During the festival, I had been careful to keep one clean T-shirt separated from the rest of my clothes in a plastic bag. Once the music stopped, I packed all my (wet) stuff in my backpack, put on the "nice t-shirt" and walked to the main road where I was planning to hitch-hike to Berlin.
Anyone can improvise himself a hitch-hiker. All it takes is a road, a thumb, and mercy in the heart of drivers. But some tricks make you more likely to reach your destination. The first one being : "go to the right road". A hitch-hiker without a map will need a lot of luck.
I had a map so I found it, the right road, and went there. The second rule would be: "get the right spot". A good spot is: "where the drivers will see you well" and "where the drivers will have somewhere to stop if they want to". A good addition is : "where the drivers won't be driving too fast past you". I found a place like that, dropped the bag and put up my sign.
Hitch-hiking with a sign can be very useful. You can use a piece of cardboard box, a sheet of A4 white paper... some really organized travelers carry a white board with markers. You write the nearest big city in your direction and show it to the drivers passing by. My sign said "Berlin", since I believed it was pretty likely one of the drivers of that road would be going there straight.
I had been standing there with my thumb out for 10 minutes when an old corrugated van pulled over.
It is my own little personal philosophy to never refuse a ride that goes my way. On the presumption that maybe the one nicest guy on Earth kind of looks like a serial killer, and I would be missing on him if I decided to be picky. I believe that even if you're a girl, blond-haired and with... hem... harmonious features, it is still the way to go. All you'd need for protection is some self-confidence.
Inside the van, there was already two people. Both of them Polish so I had to use body language a lot (I speak "only" French, English, Spanish and German). But they were going to Berlin. I threw my bag in the back and jumped on the "middle seat" and off we went.
It turned out that the seats were not fastened to the frame of the vehicle, that the seatbelts were missing and that the man seating right against me was strongly smelling of that very particular scent of a homeless person. I, myself, hadn't taken a hot shower in days (not counting the rainstorm at the festival) so I could hardly complain. The homeless guy turned out to be very silent, the driver very talkative. He spoke to me in Polish (where I still know some words), a bit of German and English and a lot of arm movements.
We talked very much about how the German cars were good and fast, how the weather was finally back to nice (after 3 days of rain, right onspot for my outdoor festival) about his German colleague that leaves on the other side of the border, about how the Polish food is much better than the German (I argued that point)...
And as we were devising about all that, he pulled over in an industrial area and started looking for something in the neighborhood at low speed.

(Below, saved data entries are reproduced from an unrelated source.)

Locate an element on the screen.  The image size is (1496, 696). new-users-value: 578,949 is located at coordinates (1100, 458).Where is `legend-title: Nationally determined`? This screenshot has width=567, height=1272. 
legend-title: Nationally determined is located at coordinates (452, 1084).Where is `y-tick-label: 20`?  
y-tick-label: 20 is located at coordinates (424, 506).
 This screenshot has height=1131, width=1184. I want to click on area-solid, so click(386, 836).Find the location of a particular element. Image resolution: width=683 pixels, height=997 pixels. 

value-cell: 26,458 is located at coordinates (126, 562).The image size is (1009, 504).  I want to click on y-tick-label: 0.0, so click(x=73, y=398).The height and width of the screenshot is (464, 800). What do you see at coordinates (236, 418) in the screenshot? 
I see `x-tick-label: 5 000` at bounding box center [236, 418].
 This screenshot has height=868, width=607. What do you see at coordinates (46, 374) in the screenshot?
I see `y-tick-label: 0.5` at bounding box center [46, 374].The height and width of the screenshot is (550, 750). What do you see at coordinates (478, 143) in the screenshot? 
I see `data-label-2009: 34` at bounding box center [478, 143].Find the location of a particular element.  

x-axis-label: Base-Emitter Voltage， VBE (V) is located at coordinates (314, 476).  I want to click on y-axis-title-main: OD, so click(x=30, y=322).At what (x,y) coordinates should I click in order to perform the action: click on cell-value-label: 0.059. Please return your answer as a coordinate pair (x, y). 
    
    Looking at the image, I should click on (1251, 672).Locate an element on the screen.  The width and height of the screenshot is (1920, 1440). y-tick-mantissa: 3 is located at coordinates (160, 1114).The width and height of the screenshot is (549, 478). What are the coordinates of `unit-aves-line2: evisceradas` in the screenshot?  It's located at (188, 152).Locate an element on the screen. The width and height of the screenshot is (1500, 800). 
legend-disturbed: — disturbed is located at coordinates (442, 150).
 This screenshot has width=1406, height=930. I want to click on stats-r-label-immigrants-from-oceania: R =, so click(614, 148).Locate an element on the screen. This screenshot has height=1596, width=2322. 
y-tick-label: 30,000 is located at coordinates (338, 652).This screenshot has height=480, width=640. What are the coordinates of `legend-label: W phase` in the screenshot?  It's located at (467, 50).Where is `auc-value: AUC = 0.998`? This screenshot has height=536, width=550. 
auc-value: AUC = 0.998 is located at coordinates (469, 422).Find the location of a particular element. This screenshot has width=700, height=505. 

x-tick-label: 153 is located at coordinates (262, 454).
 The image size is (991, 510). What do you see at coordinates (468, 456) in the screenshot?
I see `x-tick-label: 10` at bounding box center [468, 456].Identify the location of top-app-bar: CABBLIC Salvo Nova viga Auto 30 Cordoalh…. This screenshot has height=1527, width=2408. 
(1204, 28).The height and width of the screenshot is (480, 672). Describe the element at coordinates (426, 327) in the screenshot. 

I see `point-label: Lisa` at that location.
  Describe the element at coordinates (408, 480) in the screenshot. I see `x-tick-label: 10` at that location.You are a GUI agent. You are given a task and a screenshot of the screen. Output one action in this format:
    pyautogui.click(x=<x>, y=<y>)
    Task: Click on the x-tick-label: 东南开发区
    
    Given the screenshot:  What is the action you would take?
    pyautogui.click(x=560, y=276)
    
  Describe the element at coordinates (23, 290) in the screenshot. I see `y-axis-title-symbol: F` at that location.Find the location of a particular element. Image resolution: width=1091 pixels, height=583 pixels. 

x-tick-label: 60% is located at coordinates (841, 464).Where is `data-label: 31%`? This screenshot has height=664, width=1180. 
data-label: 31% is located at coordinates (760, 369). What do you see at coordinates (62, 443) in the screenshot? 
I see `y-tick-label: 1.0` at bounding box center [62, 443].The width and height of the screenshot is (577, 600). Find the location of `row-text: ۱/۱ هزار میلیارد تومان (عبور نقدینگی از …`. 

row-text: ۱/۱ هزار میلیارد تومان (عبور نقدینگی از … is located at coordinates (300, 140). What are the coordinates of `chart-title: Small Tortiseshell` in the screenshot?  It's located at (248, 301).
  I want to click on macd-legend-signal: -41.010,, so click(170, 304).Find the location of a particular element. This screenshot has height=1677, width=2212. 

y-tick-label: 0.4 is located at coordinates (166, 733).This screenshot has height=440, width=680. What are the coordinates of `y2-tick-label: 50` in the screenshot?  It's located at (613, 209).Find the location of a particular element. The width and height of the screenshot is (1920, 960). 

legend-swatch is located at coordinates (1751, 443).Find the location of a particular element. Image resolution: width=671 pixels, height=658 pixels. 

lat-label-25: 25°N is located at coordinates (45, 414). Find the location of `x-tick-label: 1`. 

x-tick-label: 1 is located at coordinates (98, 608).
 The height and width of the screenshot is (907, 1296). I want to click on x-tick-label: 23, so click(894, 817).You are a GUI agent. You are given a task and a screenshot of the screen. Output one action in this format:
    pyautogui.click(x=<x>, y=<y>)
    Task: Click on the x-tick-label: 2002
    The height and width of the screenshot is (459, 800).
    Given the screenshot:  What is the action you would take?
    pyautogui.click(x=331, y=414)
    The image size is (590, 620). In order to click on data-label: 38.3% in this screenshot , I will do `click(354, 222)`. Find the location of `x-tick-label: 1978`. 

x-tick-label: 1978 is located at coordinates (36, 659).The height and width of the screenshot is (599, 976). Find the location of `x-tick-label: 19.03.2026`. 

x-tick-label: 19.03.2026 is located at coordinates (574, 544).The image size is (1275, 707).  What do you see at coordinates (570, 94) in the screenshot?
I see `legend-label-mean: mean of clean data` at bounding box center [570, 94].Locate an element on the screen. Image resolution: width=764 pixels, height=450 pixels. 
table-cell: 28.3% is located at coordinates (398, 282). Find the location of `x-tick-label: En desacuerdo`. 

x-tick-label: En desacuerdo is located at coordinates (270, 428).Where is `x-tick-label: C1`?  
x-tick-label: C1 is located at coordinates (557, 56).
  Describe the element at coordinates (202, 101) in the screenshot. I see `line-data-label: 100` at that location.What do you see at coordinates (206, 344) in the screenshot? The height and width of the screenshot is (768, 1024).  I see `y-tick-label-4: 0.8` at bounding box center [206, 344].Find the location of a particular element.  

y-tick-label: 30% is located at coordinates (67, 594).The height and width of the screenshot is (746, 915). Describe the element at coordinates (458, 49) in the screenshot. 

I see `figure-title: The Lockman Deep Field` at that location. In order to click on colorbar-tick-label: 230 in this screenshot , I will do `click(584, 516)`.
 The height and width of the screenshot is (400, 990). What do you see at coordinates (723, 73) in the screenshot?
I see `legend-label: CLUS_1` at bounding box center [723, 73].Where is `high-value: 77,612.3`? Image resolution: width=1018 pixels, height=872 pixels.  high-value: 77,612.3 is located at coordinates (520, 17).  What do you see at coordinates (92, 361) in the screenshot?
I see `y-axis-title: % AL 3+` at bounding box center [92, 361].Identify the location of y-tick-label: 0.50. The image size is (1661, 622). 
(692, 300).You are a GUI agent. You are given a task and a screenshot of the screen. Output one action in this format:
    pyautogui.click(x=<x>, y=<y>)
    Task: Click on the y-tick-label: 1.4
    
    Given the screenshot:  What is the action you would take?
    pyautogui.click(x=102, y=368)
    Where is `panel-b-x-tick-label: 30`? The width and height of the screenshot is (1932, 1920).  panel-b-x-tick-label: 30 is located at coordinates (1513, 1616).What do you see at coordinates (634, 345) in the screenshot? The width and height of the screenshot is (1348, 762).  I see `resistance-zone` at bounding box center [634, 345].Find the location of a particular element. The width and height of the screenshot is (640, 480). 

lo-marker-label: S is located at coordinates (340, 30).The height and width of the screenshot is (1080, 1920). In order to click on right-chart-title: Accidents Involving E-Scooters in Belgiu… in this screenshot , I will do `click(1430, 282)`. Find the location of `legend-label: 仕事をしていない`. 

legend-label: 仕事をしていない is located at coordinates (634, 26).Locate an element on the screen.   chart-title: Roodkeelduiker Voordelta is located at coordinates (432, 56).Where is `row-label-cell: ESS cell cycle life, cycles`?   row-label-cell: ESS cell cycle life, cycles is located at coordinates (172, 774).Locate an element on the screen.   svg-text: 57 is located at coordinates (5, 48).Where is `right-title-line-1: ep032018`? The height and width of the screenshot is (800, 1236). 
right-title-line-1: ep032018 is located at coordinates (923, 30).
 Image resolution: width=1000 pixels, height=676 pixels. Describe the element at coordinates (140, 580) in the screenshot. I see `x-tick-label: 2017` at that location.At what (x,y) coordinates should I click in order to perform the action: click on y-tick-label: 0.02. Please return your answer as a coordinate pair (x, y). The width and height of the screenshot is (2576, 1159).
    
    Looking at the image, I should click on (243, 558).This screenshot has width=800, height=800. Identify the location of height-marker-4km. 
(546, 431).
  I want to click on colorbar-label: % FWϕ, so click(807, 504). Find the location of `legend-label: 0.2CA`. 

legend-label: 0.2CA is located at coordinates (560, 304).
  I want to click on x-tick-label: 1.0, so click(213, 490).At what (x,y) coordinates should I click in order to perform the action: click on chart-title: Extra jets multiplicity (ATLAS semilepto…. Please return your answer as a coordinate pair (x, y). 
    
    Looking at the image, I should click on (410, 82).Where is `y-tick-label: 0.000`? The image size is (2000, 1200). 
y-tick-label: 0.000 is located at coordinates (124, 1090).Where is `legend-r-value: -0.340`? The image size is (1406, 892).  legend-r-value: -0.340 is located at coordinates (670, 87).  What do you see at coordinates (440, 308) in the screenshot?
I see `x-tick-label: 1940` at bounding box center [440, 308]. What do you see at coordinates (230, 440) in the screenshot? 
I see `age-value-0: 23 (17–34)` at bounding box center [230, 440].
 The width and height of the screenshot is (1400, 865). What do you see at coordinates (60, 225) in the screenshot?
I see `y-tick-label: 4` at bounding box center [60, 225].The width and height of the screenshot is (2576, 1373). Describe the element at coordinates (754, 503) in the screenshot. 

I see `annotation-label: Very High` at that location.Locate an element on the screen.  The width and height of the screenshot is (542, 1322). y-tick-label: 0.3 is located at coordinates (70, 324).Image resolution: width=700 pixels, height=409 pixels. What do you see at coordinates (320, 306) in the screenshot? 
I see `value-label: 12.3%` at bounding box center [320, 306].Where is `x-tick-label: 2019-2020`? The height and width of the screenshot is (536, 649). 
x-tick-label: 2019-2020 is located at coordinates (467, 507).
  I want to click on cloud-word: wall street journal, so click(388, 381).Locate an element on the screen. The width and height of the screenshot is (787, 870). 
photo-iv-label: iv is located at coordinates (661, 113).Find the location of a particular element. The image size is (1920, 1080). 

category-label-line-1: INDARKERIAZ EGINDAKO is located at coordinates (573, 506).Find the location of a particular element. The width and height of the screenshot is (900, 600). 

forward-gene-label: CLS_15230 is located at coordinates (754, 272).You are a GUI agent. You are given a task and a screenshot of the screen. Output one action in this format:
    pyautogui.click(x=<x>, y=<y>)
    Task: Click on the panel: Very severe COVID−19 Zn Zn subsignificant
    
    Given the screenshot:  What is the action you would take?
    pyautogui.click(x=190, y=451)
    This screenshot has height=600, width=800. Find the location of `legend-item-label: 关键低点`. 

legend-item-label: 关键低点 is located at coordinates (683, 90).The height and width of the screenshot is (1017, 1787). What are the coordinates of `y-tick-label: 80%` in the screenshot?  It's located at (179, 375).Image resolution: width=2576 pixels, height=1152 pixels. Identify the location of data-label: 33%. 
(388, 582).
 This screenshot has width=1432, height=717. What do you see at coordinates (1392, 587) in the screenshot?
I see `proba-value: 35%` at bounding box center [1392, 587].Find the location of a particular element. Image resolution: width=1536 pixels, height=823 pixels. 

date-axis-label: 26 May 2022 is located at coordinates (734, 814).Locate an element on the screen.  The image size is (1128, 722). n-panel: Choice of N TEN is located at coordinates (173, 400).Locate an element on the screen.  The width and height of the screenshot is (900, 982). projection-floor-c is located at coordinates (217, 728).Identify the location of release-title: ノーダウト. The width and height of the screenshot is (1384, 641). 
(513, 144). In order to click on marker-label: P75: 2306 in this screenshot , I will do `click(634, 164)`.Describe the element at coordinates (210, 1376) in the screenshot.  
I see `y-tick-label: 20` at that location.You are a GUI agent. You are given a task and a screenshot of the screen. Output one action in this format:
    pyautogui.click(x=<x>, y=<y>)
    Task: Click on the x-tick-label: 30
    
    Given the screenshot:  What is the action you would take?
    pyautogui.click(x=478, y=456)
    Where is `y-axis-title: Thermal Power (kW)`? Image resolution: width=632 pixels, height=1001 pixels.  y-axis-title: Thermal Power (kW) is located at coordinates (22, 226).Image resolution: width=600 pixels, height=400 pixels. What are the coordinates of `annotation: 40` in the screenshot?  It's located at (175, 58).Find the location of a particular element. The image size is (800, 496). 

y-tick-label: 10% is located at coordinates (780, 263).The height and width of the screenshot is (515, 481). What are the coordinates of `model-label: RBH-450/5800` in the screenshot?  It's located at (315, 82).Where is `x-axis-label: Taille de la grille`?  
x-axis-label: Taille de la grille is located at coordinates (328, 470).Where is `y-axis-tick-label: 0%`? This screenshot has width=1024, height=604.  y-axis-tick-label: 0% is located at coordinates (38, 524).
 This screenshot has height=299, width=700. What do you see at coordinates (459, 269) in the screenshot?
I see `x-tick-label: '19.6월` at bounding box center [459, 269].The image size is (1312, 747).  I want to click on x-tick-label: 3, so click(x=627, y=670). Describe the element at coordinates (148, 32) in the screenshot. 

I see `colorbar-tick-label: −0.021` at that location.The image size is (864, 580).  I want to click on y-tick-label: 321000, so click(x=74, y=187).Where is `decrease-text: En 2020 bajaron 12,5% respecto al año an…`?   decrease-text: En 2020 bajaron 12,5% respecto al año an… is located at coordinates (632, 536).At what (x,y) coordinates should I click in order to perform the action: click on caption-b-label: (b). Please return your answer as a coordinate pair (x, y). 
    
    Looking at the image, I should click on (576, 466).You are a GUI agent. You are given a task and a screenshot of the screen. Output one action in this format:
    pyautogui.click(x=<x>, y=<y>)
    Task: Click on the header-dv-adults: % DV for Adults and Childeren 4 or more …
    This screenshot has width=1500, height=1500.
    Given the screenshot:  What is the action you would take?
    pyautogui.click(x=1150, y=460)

He explained to me why he was doing that but I didn't get it.
In the early days of my hitch-hiker's life, it would have made me highly suspicious; but after 7 years of experience with not a bad one, my trust in the genuinely kind nature of the people that were nice enough to take me in is as hard as rock. Though I do recommend the harmonious blond girl to stay on her guards when that happens to her.
He finally stopped on the parking lot of one of the companies, walked out with a sign that meant : "I'll be right back". The homeless guy followed, I hanged around the truck. My backpack was in the trunk and I'm not that naive. The homeless guy came back after three minutes with a fridge on a trolley. I helped him to unload it near the van and he went back with the trolley... only to come back with another fridge. I figured that some help might be needed over there so I followed him this time.
Total, we loaded eight fridges in the van before taking off again. I had no idea why and I didn't really care to know. Their business.
We arrived in Berlin before 3pm. He dropped me near a S-bahn station (the "tube" of Berlin) and wrote down all his contact details in my back-pocket-notebook, in case I would come back to Kostrzyn one day. I warmly thanked him and his homeless friend and took off feeling a bit shitty because even if I would eventually go back to Kostrzyn, Calling him is pretty unlikely to be on top of my list.
People call me names very often for buying into stereotypes all the time. But I do believe that there are, sadly. About this type of guy, my friend Paul that is even more outrageous than me said: "Those types, they would give away their life for a complete stranger like you. They have no culture, no education, just a big heart". Then I started calling him names. But of course he's right and the world is far from that cool place of liberty, equality and fraternity that I wish it would be.
Anyway, back to the road novel. I had so many dirty things that needed to be washed, including my own body, that I stayed two days in Berlin, at a friend's place. Anyway, I had a lot of friends to pay a visit to so I was quite busy there. I think I left more sleep-deprived than I was after the festival.